Qu’y a-t-il de comparable entre certains nuages riants comme des vagues de bleu et de violet, certaines complaisances similaires, et cette profession de foi : « Je veux réaliser une harmonie. Je me sers d’un matériau qui est la peinture. « La perception pour un peintre n’a qu’une seule dimension, celle qui l’éloigne ou le rapproche de son ouvrage. Sa main d’ouvrier. Je peins le plus souvent sans concept, sans écriture conceptuelle. Je pars aussi d’une image plus claire. Dans les deux cas que la perception ne soit pas morcelée. »82 Réponse à un questionnaire du Musée d’Art moderne de New York en 1961. Une des dernières recommandations, écrites avant sa disparition, a été de dire sur ses tableaux « ce qu’il faut faire pour qu’on les voit. »83

« Bien sûr, l’histoire de la peinture ne s’est pas arrêtée avec Nicolas de Staël. Mais vingt ans après sa mort, force nous est de constater que les contemporains de Staël qui ont eu la chance de vivre plus longtemps que lui n’ont pas retrouvé de second ni de troisième souffle.

Parmi les plus jeunes, l’ironie s’est substituée au lyrisme. De Paris, l’aventure est passée aux Etats-Unis, à Londres, en Allemagne. L’Ecole de Paris n’a fait que se survivre. Aux Biennales de jeunes artistes, on n’expose plus de tableaux.

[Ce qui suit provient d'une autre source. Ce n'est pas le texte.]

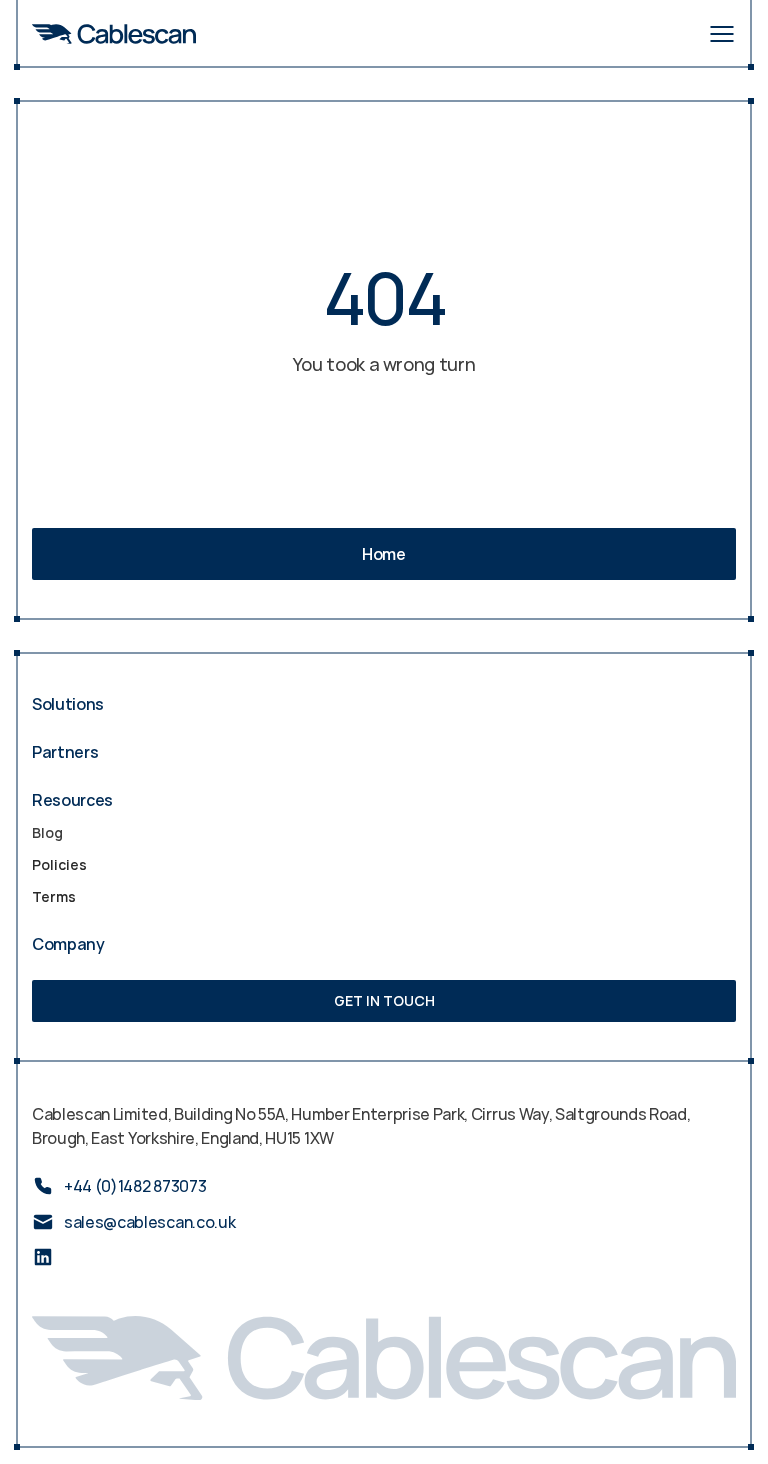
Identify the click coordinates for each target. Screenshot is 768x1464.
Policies (59, 864)
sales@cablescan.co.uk (149, 1222)
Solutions (68, 704)
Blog (47, 832)
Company (68, 944)
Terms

Tout se passe, en vérité, comme si toute aventure individuelle était condamnée. Les différentes « écoles » qui se sont succédées, à un rythme de plus en plus rapide, depuis la mort de Staël ont ceci de commun qu’elles supposent une complicité immédiate non seulement avec les autres artistes, mais avec le public. L’artiste est condamné à l’exhibitionnisme, en une sorte de résurrection du dadaïsme, négateur de l’art. Il n’est pas dit que de grandes et violentes beautés ne puissent sortir de cette négativité – fût-ce dans l’ordre théâtral – mais l’acte de peindre – ou de sculpter – n’a guère plus de sens. Le retour à l’anecdote, l’exploitation de la parodie, du manifeste politique, l’utilisation des déchets et du matériau brut ne permettent plus à l’artiste de manifester sa singularité avec les moyens qu’il utilisait depuis la fin du Moyen Age.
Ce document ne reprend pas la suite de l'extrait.